DATA SECTION: Begin
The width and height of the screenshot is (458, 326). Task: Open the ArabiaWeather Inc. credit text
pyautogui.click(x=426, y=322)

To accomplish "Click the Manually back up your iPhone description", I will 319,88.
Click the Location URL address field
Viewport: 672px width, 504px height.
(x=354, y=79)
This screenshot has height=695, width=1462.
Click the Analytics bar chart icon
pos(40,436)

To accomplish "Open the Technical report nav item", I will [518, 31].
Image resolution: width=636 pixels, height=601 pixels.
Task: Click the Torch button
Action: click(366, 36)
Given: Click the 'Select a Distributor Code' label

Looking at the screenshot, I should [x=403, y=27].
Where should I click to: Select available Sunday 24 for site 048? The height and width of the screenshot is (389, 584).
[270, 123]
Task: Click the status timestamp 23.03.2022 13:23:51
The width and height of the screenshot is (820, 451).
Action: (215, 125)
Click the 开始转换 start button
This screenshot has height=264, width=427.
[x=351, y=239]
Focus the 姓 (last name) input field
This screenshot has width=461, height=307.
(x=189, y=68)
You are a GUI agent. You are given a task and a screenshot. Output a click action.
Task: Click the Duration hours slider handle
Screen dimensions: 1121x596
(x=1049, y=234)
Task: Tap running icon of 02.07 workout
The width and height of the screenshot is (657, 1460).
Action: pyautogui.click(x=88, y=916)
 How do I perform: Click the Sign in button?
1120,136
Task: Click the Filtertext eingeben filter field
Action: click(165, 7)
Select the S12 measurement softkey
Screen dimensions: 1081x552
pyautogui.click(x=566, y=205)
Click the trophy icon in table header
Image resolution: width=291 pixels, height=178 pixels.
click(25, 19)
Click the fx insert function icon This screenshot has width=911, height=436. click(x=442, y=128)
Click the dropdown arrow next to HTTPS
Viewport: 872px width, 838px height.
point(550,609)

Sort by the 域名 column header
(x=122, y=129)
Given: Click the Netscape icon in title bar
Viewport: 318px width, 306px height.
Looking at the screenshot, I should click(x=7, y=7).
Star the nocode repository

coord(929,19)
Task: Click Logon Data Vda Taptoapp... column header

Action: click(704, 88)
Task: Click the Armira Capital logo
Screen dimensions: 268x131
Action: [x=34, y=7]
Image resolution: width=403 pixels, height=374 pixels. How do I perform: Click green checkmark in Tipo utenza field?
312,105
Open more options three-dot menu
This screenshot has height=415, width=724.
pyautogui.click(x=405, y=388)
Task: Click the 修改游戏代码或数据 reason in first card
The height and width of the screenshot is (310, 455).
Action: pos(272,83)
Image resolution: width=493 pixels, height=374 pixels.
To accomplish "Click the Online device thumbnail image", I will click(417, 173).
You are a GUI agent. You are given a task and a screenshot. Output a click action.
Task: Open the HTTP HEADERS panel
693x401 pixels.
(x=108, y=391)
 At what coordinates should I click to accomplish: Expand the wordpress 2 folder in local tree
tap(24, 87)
DATA SECTION: End
**TASK BRIEF:** Line by line, the data should be returned exactly as written.

**RESPONSE BELOW:**
The width and height of the screenshot is (458, 326). Task: Open the ArabiaWeather Inc. credit text
pyautogui.click(x=426, y=322)

To accomplish "Click the Manually back up your iPhone description", I will 319,88.
Click the Location URL address field
Viewport: 672px width, 504px height.
(x=354, y=79)
This screenshot has height=695, width=1462.
Click the Analytics bar chart icon
pos(40,436)

To accomplish "Open the Technical report nav item", I will [518, 31].
Image resolution: width=636 pixels, height=601 pixels.
Task: Click the Torch button
Action: click(366, 36)
Given: Click the 'Select a Distributor Code' label

Looking at the screenshot, I should [x=403, y=27].
Where should I click to: Select available Sunday 24 for site 048? The height and width of the screenshot is (389, 584).
[270, 123]
Task: Click the status timestamp 23.03.2022 13:23:51
The width and height of the screenshot is (820, 451).
Action: (215, 125)
Click the 开始转换 start button
This screenshot has height=264, width=427.
[x=351, y=239]
Focus the 姓 (last name) input field
This screenshot has width=461, height=307.
(x=189, y=68)
You are a GUI agent. You are given a task and a screenshot. Output a click action.
Task: Click the Duration hours slider handle
Screen dimensions: 1121x596
(x=1049, y=234)
Task: Tap running icon of 02.07 workout
The width and height of the screenshot is (657, 1460).
Action: pyautogui.click(x=88, y=916)
 How do I perform: Click the Sign in button?
1120,136
Task: Click the Filtertext eingeben filter field
Action: click(165, 7)
Select the S12 measurement softkey
Screen dimensions: 1081x552
pyautogui.click(x=566, y=205)
Click the trophy icon in table header
Image resolution: width=291 pixels, height=178 pixels.
click(25, 19)
Click the fx insert function icon This screenshot has width=911, height=436. click(x=442, y=128)
Click the dropdown arrow next to HTTPS
Viewport: 872px width, 838px height.
point(550,609)

Sort by the 域名 column header
(x=122, y=129)
Given: Click the Netscape icon in title bar
Viewport: 318px width, 306px height.
Looking at the screenshot, I should click(x=7, y=7).
Star the nocode repository

coord(929,19)
Task: Click Logon Data Vda Taptoapp... column header

Action: click(704, 88)
Task: Click the Armira Capital logo
Screen dimensions: 268x131
Action: [x=34, y=7]
Image resolution: width=403 pixels, height=374 pixels. How do I perform: Click green checkmark in Tipo utenza field?
312,105
Open more options three-dot menu
This screenshot has height=415, width=724.
pyautogui.click(x=405, y=388)
Task: Click the 修改游戏代码或数据 reason in first card
The height and width of the screenshot is (310, 455).
Action: pos(272,83)
Image resolution: width=493 pixels, height=374 pixels.
To accomplish "Click the Online device thumbnail image", I will click(417, 173).
You are a GUI agent. You are given a task and a screenshot. Output a click action.
Task: Open the HTTP HEADERS panel
693x401 pixels.
(x=108, y=391)
 At what coordinates should I click to accomplish: Expand the wordpress 2 folder in local tree
tap(24, 87)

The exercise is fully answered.